[Records excerpted from a collection]
----------

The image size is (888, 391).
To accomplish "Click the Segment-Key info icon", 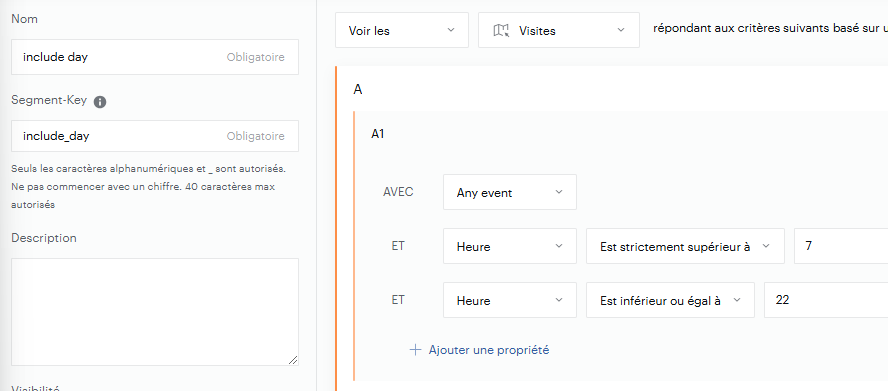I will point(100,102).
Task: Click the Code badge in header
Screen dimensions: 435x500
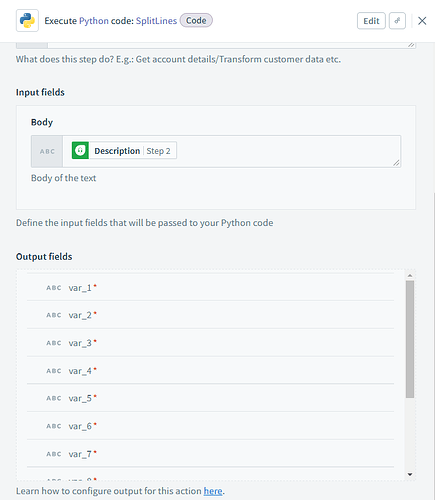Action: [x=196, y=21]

----------

:: ABOUT THIS EXERCISE ::
Exactly as they appear, repeat the lines from the one containing "Task: Click the Code badge in header" through the last line of the entries, counting both ends. Pictures stay out.

:: COMPLETED TASK ::
Task: Click the Code badge in header
Screen dimensions: 435x500
Action: [x=196, y=21]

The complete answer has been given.